Finally, a co-citation network (Figure 9) was developed to visualise how foundational works are interlinked through shared citation patterns. The central cluster is formed by seminal studies on trustworthy AI, explainability techniques, and ethical governance, which constitute the intellectual backbone of the field.

Peripheral nodes represent emerging research streams, such as fairness in AI, hybrid human–machine collaboration, and sustainability in Industry 5.0. The presence of these clusters illustrates that while XAI research is theoretically consolidated, it remains open to diversification and innovation

The co-citation structure captures a research community that is methodologically robust yet conceptually expanding—a field moving toward synthesis between technological precision and human accountability, which is the defining argument of this paper.
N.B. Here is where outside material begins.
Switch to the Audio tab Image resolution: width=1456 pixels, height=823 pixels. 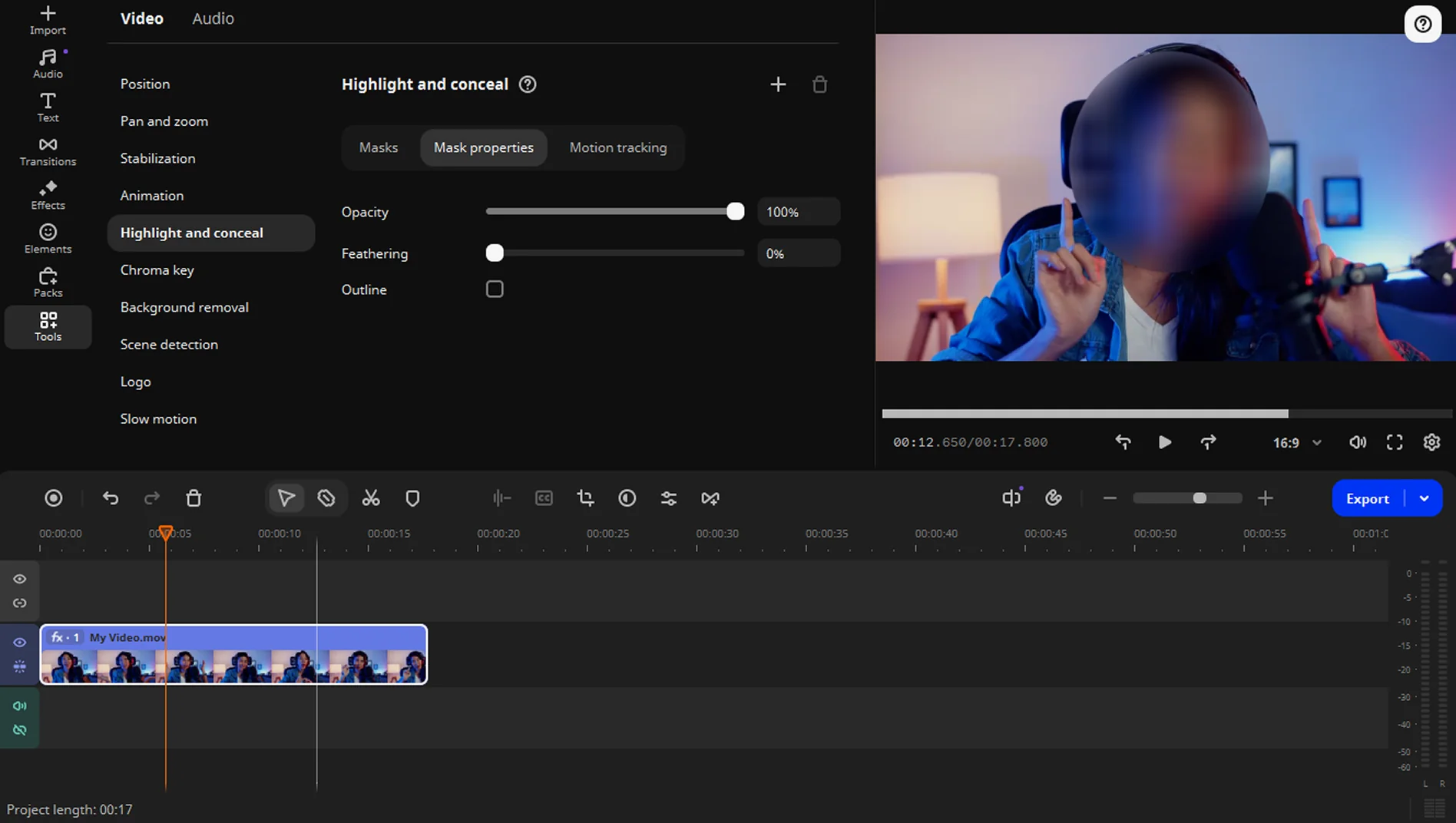(x=213, y=18)
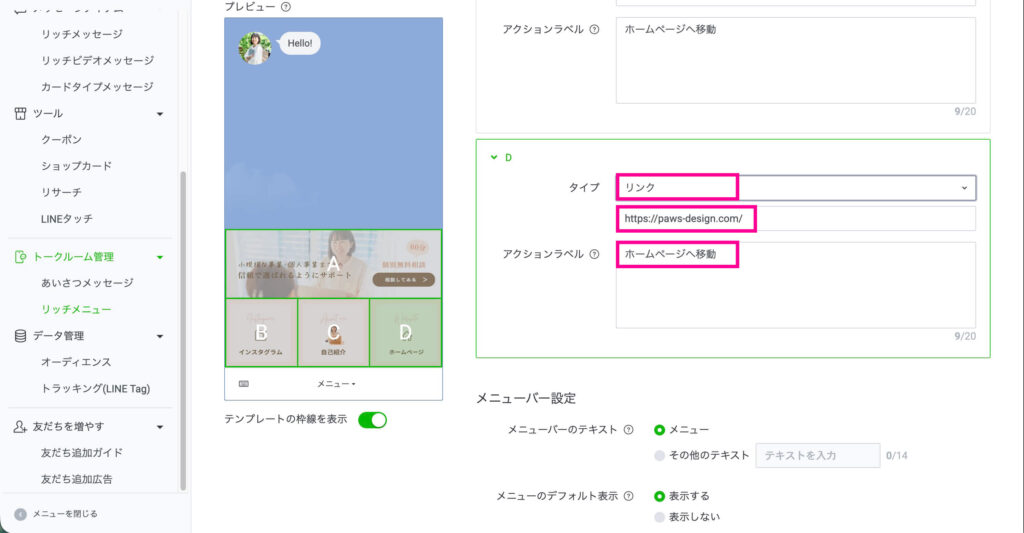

4. Theoretical Perspectives

Opacity is a major problem in AI/ML decision-making systems. Facchini and Termine (2021) [13] explain that these opaque models make it difficult for users to understand how they work, interpret decisions at various levels, and assess their behaviours against ethical and scientific norms. The inability to trace how an algorithm arrived at a particular outcome can undermine accountability, hinder error detection, and exacerbate social biases embedded in training data [14,15] (Chamola et al., 2023; Ganguly & Singh, 2023). As a result, Facchini and Termine (2021) [13] note that many philosophers and social scientists have begun researching and interpreting the opacity issue and its implications, while engineers are working to create explainable AI systems that mitigate the opacity. These XAI models aim to improve transparency and make AI/ML systems more understandable to humans.

4.1. Goals for Pursuing Explainability in XAI

AI systems have become increasingly embedded in decision-making processes. As a result, the demand for explainability has expanded beyond technical performance to encompass ethical, social, and legal considerations. In this case, Miltiadou et al. (2023) [16] explain that XAI is not just about understanding how an algorithm works but also about designing systems that align with human values, societal expectations, and institutional accountability. The goals outlined below represent the multi-dimensional motivations driving the pursuit of explainability in AI development and deployment:

4.1.1. Trustworthiness

Trust is foundational for AI adoption in decision-critical settings [17]. Explainability contributes by showing how and why outputs are produced, enabling users to justify reliance on the system [18,19]. Still, trust is contingent: it depends on whether explanations are understandable to the intended audience, anchored in domain norms, and demonstrably useful for task performance [20]. When models are opaque or appear biased or data-dependent without justification, measurable trust indicators deteriorate (e.g., adoption rates, confidence surveys, efficiency metrics) [21,22]. In short, explainability is necessary but insufficient for trust; it must be paired with credibility, usability, and contextual fit.

4.1.2. Intelligibility

Intelligibility concerns the user’s ability to grasp what a model does and why it behaves as it does, without needing to inspect algorithmic internals [23,24,25]. It has been linked to improvements in accuracy, decision latency, learning curves, and error reduction, though these gains vary with user training, domain knowledge, and interface quality [26,27]. Effective intelligibility helps users build stable, verifiable mental models rather than mere procedural familiarity, supporting collaboration and handoffs between human and machine.

4.1.3. Transparency

Transparency is often positioned as a foundational mechanism for explainability, offering visibility into the internal structure, logic, and processes of AI systems. Arora and Gajjar (2025) [28] define transparent systems as those that openly disclose their architecture, parameters, data sources, and decision logic, thereby enabling external auditing, interrogation, and critical evaluation. While this framing aligns transparency with accountability, debugging, and regulatory compliance, its practical implementation raises deeper tensions between interpretability, complexity, and usability.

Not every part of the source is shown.